WiFi eavesdropping is a widespread tactic used by MITM attackers. An “evil twin” is one of the most popular equivalents of the phishing scam that takes place when hackers trick you into connecting to their WiFi network by using the name of a well-known legitimate service. For example, you sit in a cafe and notice two available WiFi networks with similar names: “Cafe” and “Cafe1.” There is a strong chance that one of these networks is operated by phishers.
Packet Analyzing and Cookie Theft
When connected to the same network as you are, an online fraudster can view the files you send or receive using a packet sniffer.

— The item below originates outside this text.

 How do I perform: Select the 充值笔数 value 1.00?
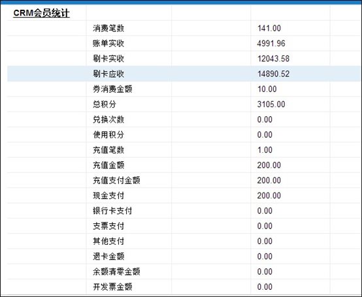point(265,150)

This tool also enables scammers to steal and mimic your cookies so that they can access sites you visited and perform malicious actions.
How Can You Protect Yourself Against MITM Attacks?
- Avoid connecting to open networks that are not password-protected.
- Disable automatic connection to public WiFi networks on your device.
- Don’t share private information or materials through unencrypted networks and always try to use secure messengers.
- Make use of two-factor identification (2FA) when possible.
- Visit secure websites that work through HTTPS protocol.
- Use a VPN service when accessing financial or confidential details.
Modern people get used to thinking that having access to the worldwide web at any moment is a huge technological advantage, but they sometimes forget that free cheese is usually found in a mousetrap. Stay safe and take care of your data!